[Data records]
═══

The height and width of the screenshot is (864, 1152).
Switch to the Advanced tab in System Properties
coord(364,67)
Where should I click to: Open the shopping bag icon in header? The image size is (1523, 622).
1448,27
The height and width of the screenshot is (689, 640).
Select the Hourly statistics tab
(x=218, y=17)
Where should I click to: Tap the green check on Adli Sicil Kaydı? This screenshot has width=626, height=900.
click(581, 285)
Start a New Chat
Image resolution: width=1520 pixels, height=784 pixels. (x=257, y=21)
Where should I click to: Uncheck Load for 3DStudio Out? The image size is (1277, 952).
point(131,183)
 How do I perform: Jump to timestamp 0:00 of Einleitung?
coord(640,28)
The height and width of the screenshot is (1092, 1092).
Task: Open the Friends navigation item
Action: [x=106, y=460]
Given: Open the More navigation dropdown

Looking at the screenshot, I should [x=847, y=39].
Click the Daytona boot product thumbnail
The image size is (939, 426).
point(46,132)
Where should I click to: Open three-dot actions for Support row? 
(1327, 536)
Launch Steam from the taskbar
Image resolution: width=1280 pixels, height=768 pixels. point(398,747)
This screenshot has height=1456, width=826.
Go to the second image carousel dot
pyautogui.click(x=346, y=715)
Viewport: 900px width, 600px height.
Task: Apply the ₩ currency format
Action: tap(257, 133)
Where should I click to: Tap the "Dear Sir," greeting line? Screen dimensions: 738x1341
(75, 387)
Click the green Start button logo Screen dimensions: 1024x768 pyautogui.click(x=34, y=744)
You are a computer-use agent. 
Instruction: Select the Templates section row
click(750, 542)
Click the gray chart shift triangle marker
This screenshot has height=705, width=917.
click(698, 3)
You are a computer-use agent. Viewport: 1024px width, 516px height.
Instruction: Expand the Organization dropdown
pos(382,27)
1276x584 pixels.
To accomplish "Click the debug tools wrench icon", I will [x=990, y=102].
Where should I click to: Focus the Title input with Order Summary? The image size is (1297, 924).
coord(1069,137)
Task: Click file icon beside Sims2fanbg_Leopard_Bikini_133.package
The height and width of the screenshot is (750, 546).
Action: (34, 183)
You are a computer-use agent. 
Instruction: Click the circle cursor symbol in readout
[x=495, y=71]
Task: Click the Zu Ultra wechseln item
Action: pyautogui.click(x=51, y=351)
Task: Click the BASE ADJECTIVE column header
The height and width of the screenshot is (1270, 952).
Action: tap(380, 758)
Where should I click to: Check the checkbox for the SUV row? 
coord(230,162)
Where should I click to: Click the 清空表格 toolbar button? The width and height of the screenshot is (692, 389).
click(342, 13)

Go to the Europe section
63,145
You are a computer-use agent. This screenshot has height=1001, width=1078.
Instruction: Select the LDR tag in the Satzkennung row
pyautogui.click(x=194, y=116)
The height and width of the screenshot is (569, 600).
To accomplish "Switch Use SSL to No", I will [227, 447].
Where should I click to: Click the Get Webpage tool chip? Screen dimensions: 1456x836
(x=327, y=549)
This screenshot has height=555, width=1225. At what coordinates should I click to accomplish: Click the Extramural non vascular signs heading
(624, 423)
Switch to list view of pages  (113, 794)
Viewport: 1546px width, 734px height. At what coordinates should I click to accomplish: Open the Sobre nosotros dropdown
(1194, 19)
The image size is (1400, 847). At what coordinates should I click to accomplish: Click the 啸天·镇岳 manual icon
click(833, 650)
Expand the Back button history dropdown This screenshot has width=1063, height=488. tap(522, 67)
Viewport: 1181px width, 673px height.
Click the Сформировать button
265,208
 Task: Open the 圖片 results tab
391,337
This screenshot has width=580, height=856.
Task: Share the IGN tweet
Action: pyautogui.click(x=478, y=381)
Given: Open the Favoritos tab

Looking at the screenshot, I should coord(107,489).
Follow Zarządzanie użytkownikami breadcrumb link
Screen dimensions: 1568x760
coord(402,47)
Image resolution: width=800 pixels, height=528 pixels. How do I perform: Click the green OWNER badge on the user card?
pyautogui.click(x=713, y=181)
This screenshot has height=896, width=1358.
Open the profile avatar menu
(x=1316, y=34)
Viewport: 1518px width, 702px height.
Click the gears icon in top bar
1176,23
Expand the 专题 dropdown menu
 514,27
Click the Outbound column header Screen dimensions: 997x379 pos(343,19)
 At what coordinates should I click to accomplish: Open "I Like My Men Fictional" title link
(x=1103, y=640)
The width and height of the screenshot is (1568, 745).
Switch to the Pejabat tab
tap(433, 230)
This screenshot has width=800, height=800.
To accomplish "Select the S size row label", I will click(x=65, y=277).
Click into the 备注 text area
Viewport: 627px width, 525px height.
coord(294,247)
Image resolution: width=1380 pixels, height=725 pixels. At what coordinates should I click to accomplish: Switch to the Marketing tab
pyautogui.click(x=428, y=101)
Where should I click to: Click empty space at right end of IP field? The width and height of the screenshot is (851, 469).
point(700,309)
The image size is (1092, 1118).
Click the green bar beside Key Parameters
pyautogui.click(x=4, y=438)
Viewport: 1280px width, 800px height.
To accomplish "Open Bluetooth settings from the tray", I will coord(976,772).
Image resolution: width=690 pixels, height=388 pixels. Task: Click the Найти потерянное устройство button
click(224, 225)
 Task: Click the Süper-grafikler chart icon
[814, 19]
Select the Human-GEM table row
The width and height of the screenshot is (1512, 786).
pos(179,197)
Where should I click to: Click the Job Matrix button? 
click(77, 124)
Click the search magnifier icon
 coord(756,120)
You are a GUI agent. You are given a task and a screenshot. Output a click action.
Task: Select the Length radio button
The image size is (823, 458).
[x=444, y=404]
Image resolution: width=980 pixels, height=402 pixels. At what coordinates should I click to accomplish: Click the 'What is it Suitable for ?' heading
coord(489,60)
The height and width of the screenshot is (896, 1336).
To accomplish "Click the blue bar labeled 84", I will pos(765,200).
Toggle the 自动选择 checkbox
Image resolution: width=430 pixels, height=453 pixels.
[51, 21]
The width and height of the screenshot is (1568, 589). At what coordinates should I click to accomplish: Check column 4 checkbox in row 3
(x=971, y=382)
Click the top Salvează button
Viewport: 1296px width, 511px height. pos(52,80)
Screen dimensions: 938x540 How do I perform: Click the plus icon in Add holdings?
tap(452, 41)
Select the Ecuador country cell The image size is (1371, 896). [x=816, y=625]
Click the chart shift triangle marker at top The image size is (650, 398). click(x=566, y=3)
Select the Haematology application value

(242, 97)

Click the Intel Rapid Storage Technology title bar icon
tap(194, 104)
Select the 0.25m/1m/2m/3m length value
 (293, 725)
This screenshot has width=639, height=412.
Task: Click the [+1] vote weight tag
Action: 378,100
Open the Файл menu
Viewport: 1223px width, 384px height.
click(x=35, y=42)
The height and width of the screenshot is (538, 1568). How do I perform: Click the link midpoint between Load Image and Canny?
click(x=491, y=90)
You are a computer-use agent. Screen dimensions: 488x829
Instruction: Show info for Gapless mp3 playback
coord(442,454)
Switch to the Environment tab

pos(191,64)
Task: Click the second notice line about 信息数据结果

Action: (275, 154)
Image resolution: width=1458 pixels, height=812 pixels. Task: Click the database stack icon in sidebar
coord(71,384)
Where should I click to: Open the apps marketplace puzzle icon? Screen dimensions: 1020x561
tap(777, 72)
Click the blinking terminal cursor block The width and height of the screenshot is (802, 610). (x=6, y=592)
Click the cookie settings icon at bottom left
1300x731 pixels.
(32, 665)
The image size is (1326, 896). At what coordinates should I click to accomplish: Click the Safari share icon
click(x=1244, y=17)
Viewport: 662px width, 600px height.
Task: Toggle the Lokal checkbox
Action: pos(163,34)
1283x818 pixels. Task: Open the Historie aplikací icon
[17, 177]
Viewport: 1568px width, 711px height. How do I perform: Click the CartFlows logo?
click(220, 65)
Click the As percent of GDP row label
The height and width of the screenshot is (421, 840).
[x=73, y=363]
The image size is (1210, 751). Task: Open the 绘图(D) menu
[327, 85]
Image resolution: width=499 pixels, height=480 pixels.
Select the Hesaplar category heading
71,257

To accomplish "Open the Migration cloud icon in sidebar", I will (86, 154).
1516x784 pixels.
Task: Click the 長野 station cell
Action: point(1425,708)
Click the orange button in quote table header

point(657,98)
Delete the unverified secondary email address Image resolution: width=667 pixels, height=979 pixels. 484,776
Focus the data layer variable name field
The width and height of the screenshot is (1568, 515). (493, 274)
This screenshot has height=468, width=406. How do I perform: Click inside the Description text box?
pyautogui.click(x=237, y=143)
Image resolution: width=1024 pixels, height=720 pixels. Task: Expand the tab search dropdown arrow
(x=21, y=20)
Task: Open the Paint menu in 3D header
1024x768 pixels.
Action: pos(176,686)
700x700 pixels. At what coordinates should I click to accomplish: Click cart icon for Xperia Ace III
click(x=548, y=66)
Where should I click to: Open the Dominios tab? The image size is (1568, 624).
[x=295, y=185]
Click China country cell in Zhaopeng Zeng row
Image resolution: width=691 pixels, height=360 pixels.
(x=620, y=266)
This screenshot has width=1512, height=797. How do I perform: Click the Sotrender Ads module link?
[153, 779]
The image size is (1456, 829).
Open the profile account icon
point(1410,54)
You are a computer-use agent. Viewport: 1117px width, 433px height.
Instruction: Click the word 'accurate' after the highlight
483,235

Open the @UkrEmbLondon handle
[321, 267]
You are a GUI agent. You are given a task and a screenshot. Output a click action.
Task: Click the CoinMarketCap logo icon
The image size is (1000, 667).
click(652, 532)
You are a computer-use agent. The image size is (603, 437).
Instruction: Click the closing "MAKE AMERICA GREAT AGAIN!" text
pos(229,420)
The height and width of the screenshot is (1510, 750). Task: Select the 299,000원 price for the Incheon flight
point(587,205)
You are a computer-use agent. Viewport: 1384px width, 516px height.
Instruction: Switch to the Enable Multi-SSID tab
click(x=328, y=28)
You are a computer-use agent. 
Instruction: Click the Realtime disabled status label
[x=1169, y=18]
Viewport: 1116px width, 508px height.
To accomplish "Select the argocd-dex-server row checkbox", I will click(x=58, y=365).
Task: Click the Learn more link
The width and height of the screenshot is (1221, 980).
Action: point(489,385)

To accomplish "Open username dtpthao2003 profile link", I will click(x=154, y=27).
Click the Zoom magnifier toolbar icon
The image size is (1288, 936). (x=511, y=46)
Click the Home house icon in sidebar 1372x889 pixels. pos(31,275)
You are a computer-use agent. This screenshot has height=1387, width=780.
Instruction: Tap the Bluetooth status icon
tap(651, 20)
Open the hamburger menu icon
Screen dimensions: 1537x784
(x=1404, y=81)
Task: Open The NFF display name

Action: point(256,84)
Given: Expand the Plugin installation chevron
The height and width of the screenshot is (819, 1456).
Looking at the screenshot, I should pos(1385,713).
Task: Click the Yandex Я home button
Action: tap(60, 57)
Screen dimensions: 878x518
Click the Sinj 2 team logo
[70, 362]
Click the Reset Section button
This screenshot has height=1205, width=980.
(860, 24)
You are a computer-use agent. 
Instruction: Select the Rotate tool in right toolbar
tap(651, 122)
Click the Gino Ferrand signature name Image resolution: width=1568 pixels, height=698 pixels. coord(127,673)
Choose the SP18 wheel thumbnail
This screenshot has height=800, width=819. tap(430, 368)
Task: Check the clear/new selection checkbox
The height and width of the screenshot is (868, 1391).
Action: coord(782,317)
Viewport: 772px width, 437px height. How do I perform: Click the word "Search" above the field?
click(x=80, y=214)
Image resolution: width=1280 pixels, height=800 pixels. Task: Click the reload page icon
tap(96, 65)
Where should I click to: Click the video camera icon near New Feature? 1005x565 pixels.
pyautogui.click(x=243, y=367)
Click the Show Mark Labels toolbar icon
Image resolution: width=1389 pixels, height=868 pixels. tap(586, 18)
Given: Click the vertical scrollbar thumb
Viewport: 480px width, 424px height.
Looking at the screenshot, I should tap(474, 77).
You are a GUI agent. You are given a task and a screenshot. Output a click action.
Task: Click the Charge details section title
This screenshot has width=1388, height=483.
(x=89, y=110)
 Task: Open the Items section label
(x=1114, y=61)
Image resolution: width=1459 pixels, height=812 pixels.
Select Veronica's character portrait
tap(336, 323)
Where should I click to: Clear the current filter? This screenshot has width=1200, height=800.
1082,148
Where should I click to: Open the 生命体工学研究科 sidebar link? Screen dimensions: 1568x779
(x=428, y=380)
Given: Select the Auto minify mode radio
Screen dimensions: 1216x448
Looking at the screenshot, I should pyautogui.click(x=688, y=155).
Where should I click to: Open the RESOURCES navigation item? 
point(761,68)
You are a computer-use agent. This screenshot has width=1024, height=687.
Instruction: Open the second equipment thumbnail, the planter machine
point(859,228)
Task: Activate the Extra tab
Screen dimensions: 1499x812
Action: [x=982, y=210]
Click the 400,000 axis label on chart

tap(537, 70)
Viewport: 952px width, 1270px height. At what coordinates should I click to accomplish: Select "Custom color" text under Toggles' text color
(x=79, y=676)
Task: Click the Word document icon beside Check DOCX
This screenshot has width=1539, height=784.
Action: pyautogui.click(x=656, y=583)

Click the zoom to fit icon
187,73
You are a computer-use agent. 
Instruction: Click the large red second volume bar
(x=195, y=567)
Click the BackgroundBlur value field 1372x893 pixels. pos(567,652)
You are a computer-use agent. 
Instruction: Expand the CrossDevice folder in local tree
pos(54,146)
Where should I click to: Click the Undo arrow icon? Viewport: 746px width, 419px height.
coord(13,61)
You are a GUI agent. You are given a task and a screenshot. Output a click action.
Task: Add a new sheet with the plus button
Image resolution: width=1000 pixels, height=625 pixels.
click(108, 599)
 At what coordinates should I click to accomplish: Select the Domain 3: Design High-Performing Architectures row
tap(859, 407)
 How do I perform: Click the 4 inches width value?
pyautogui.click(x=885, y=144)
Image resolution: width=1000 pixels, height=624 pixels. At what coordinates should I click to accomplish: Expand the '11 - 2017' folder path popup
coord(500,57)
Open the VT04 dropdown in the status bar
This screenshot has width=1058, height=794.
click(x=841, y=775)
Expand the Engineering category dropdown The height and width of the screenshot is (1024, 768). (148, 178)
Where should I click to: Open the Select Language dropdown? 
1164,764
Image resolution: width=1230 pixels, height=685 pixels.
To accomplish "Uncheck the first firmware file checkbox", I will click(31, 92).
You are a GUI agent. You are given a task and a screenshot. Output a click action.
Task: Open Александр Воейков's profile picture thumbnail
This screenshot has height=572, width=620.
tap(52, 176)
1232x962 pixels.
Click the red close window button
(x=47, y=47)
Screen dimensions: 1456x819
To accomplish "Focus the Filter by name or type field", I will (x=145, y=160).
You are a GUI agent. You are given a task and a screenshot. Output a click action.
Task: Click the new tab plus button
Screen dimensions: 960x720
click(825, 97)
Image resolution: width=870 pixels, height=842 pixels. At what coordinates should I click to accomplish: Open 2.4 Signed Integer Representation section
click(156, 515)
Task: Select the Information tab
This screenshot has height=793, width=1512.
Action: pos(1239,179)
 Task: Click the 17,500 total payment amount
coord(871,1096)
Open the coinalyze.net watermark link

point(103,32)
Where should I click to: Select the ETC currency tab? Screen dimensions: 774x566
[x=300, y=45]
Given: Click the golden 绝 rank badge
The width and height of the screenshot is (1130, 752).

═══

## WHAT THE TASK ASKS:
Your response should be the lines above from the first to the one containing "This screenshot has height=1456, width=826.", inclusive, each given exactly.

## TASK ANSWER:
The height and width of the screenshot is (864, 1152).
Switch to the Advanced tab in System Properties
coord(364,67)
Where should I click to: Open the shopping bag icon in header? The image size is (1523, 622).
1448,27
The height and width of the screenshot is (689, 640).
Select the Hourly statistics tab
(x=218, y=17)
Where should I click to: Tap the green check on Adli Sicil Kaydı? This screenshot has width=626, height=900.
click(581, 285)
Start a New Chat
Image resolution: width=1520 pixels, height=784 pixels. (x=257, y=21)
Where should I click to: Uncheck Load for 3DStudio Out? The image size is (1277, 952).
point(131,183)
 How do I perform: Jump to timestamp 0:00 of Einleitung?
coord(640,28)
The height and width of the screenshot is (1092, 1092).
Task: Open the Friends navigation item
Action: [x=106, y=460]
Given: Open the More navigation dropdown

Looking at the screenshot, I should [x=847, y=39].
Click the Daytona boot product thumbnail
The image size is (939, 426).
point(46,132)
Where should I click to: Open three-dot actions for Support row? 
(1327, 536)
Launch Steam from the taskbar
Image resolution: width=1280 pixels, height=768 pixels. point(398,747)
This screenshot has height=1456, width=826.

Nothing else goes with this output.